What do we “say” when our door is open? We are saying, “I am here for you… If you need anything just come and ask.”
Mentally an open door keeps us connected to the rest of the family. When a person goes into his room, closes the door, puts on his headphones, turns on his electronic device (whether a computer game, social media, entertainment, or even music) he goes into another world and disconnects from the persons who love him, his family. Keeping electronics out of the bedroom helps, but even more so when we keep our door open. Some people even keep their door cracked open at night to help prevent the air from becoming stale and to keep their connection to the rest of the family while they sleep—parents often do this to keep an open ear for an infant’s or a sick child’s nighttime needs.
Finally, it is harder to give in to a solitary sin if we are mentally always connected to those we love and who love us… if we are never solitary, but always living the communion of the saints.
Yet sometimes we need to concentrate to get work done; even simple tasks like paying bills or balancing the checkbook.

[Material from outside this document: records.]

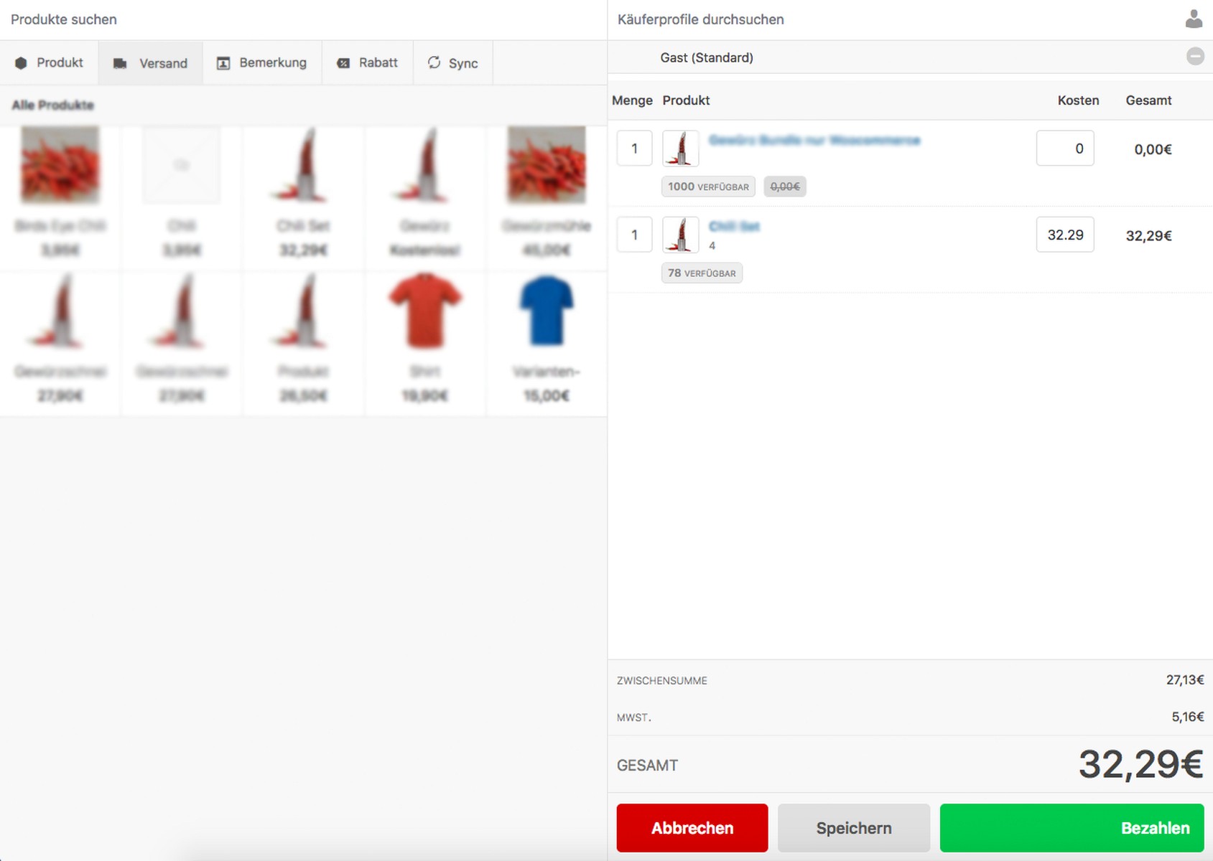Remove the Gast (Standard) customer
The width and height of the screenshot is (1213, 861).
point(1195,56)
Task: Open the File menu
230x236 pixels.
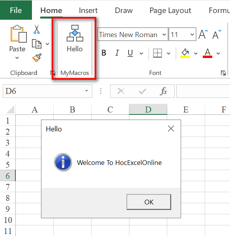Action: [x=16, y=10]
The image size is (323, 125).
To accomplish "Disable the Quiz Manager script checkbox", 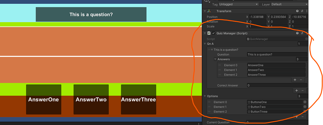I will coord(213,33).
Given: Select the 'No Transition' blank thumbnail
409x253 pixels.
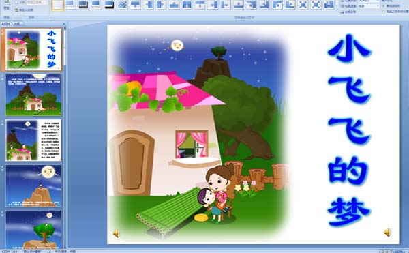Looking at the screenshot, I should 58,5.
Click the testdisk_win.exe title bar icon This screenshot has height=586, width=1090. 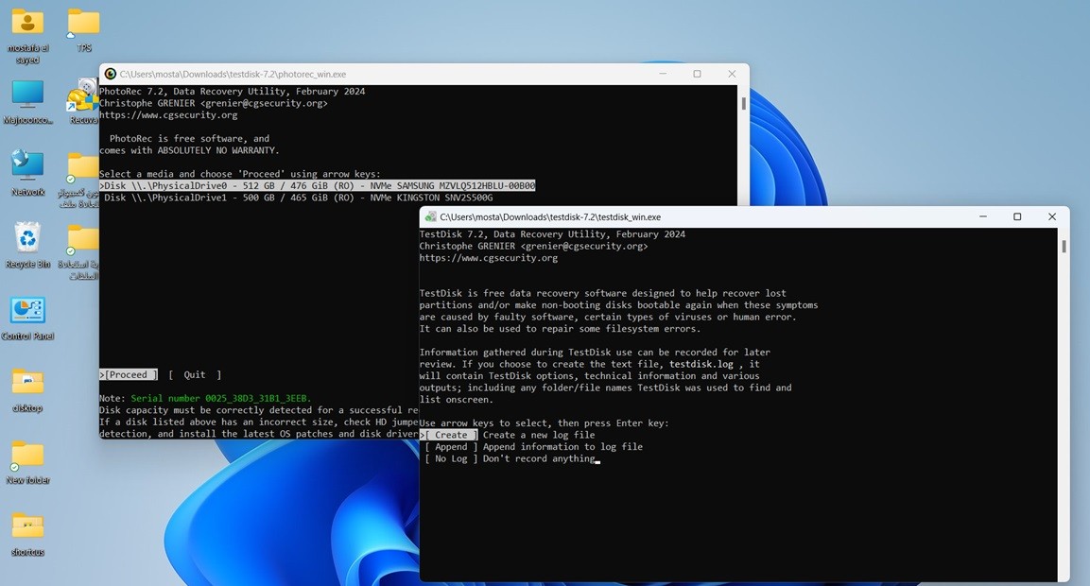click(x=430, y=216)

In such times we need to concentrate and may feel the need to close the door and isolate ourselves, especially as little children come out of curiosity or seeking attention.
Some people put a glass window in their home-office door so that they can have the needed quiet yet do work in full view of their spouse and children. When doing so, it is good practice that any screens used in one’s work can be seen through the glass window.
There is also the advice I often give grade-schoolers who often complain that fights break out with younger siblings when they are trying to get some work done: “Tell your little brother/sister, ‘I need to finish my Math homework, give me about 20 minutes to finish and then we’ll play this game together…’ The younger sibling will feel honored that his older brother/sister wants to play with them and will give him the space to finish. Afterwards you can return to your homework and do the rest.” Mom and dad need to learn to do the same with children who do need attention while seeing mom and dad do concentrated work or alone praying—what a wonderful lesson!
Along this line, it can be good to have reading time after dinner where each child reads his own book—perhaps just looking at the pictures—while mom and dad each read their own books too. This has the benefit of giving children an example of reading, working, and concentrating on something besides screens. Of course, this has to be adapted to the age of the children.
While this is difficult—it is NOT an absolute—this approach can teach some very deep and useful lessons that will endure into college (think dormitory life) and beyond.
Some Suggestions to Discuss as a Family (or to Set for Oneself)
Why do I feel the need to be alone? When do I feel isolated from family or friends?
When do I feel like closing my door? When do I really need to close my door? When do I feel that others are bothering me and I wish to shut them out of my life? Is there a better way of dealing with this?